In certain cases, wherein children have an elevated ICP, endotracheal intubation is a must; indications include refractory hypoxia, hypoventilation or a loss of airway protective reflexes. In acute herniation, endotracheal intubation is necessary as controlled hyperventilation is required and resuscitation medications can also be administered endotracheally.

Treatment of Brain Herniation Per the Emergency Neurological Life Support Guidelines

The emergency neurological life support (ENLS) guidelines are helpful in managing a patient with brain herniation as they can classify the treatment plan into four tiers.

Tier 0:

  • Brain-code resuscitation is initiated.
  • Assessment of circulation, airway patency and ventilation must be carried out.
  • The head of the bed should be elevated to more than 30 degrees.
  • Tracheal suctioning should be minimized.
  • Normalize body’s temperature.
  • Hyperosmotic fluids such as hyperosmotic saline should be used during resuscitation.
  • High-dose corticosteroid therapy is started for patients with vasogenic brain edema.
  • Once the patient is stabilized, non-contrast cranial CT should be performed.

Tier 1: Initiate only if Tier 0 standard measures do not correct ICP and brain herniation.

  • Hyperosmolar therapy with mannitol or hypertonic saline is initiated.
  • Brief course, less than 2 hours in duration, of induced hypo-capnia, is tried: PaCO2 between 30 and 35 mmHg.
  • If the patient does not improve, consider decompressive surgery.
  • If surgery is not possible, move to Tier 2 treatments. Moreover, consider repeating the cranial CT scan if you see a worsening in the patient’s condition.

Tier 2:

  • Consider an induced state of hypernatremia, but sodium levels should not be above 160 mmol/L.
  • Propofol sedation is recommended in this tier.
  • If Tier 2 measures do not correct the state of ICP, rescue decompressive surgery should be considered.
  • If the patient is not a surgical candidate, move to Tier 3 interventions.

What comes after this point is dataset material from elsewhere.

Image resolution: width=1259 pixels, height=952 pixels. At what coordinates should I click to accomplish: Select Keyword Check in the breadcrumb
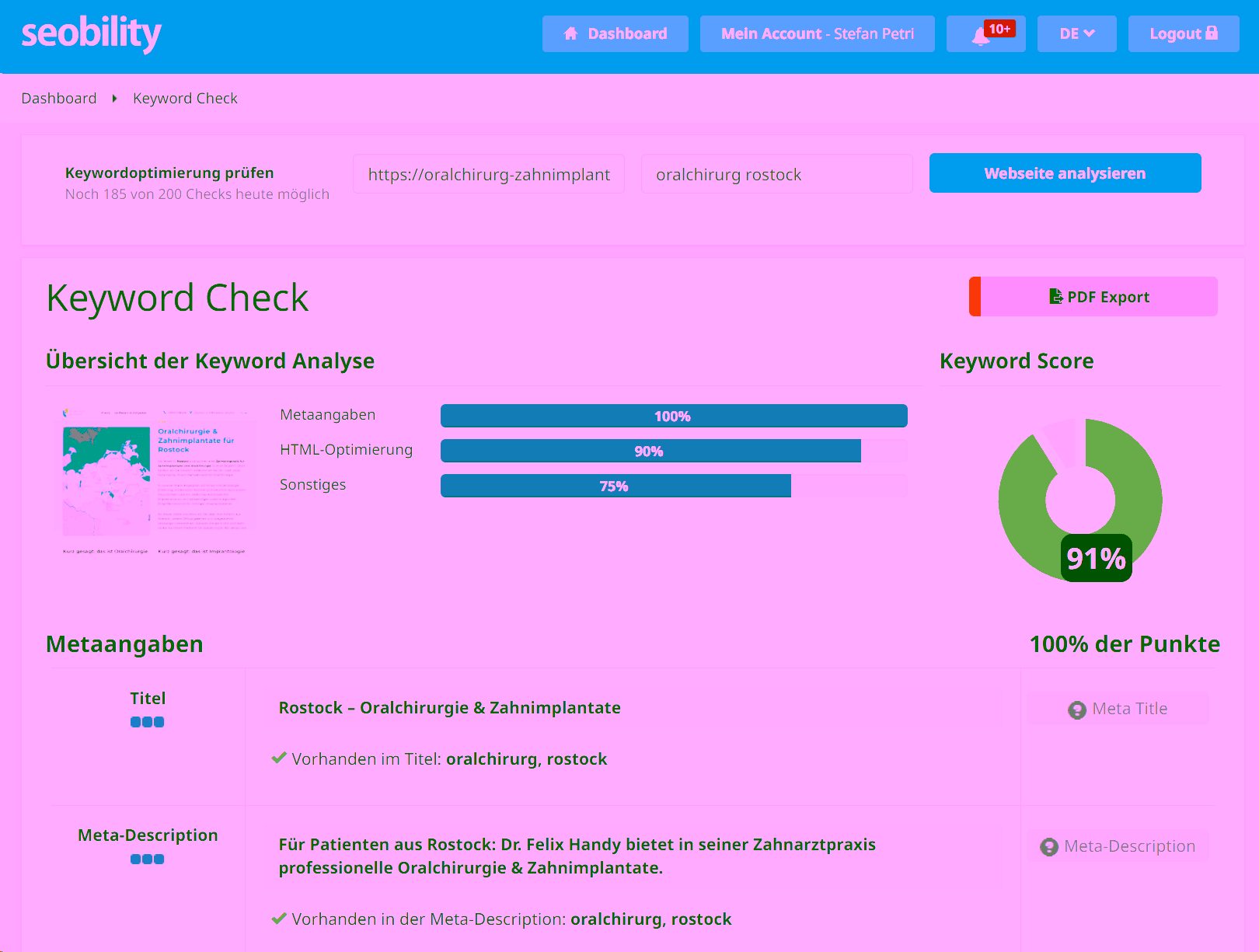point(185,98)
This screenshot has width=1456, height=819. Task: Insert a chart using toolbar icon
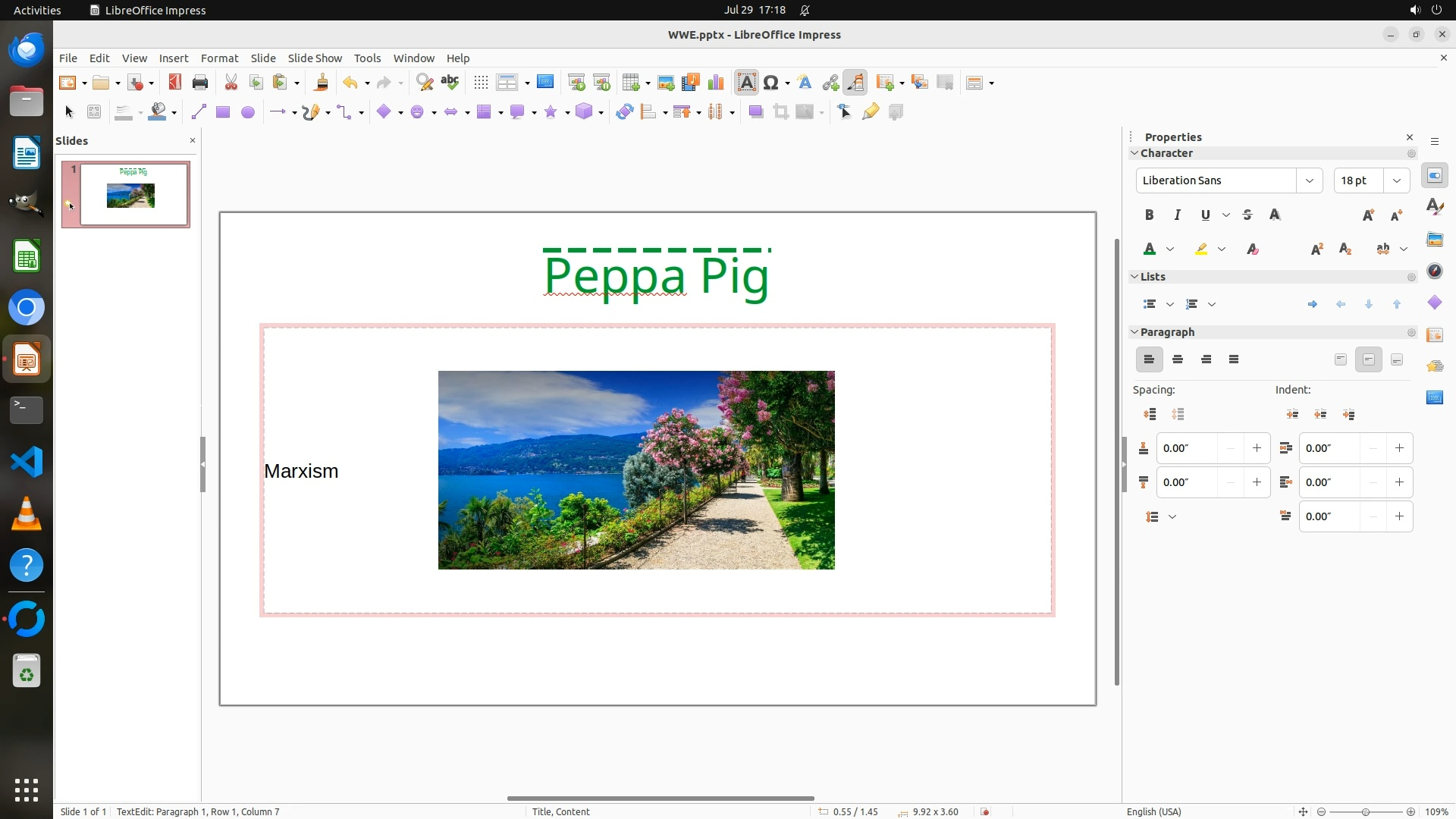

Tier 3: Consider only if Tier 2 interventions fail and rescue decompressive surgery is not an option.

  • Consider the administration of pentobarbital.
  • Continuous electroencephalographic monitoring is indicated while the patient is receiving pentobarbital.
  • Induce a status of moderate hypothermia (target core temperature between 32 and 34 C).
  • The induction of a state of moderate hypocapnia with a PaCO2 between 25 and 35 mmHg.
  • Hyperventilation should not be attempted for duration above 6 hours.

Decompressive Surgery

Decompressive surgical interventions include:

  • The placement of a ventricular drain.
  • The evacuation of an epidural hematoma in patients with traumatic brain injury if it is the cause of brain herniation.
  • Resection of the intracerebral lesion that is causing the mass effect that is responsible for brain herniation.
  • Removal of brain parenchyma.
  • Unilateral or bilateral craniectomy.

A rescue decompressive surgery usually means performing a decompressive craniectomy. It is usually required in patients with diffuse brain swelling due to traumatic brain injury who usually do not respond to Tier 0 to 2 interventions.


Cerebral herniation can be the result of different injuries that cause an increase in the intracranial pressure and exceed the brain’s auto-compensatory mechanisms. In any case, treatment should be instituted as early as possible. This is helpful for the prevention of impending complications. The symptoms of different types of cerebral herniation are different and are indicative of the possible brain structure that has received the trauma leading to change in its position or compression. Thus, careful observation of symptoms helps in early diagnosis and treatment.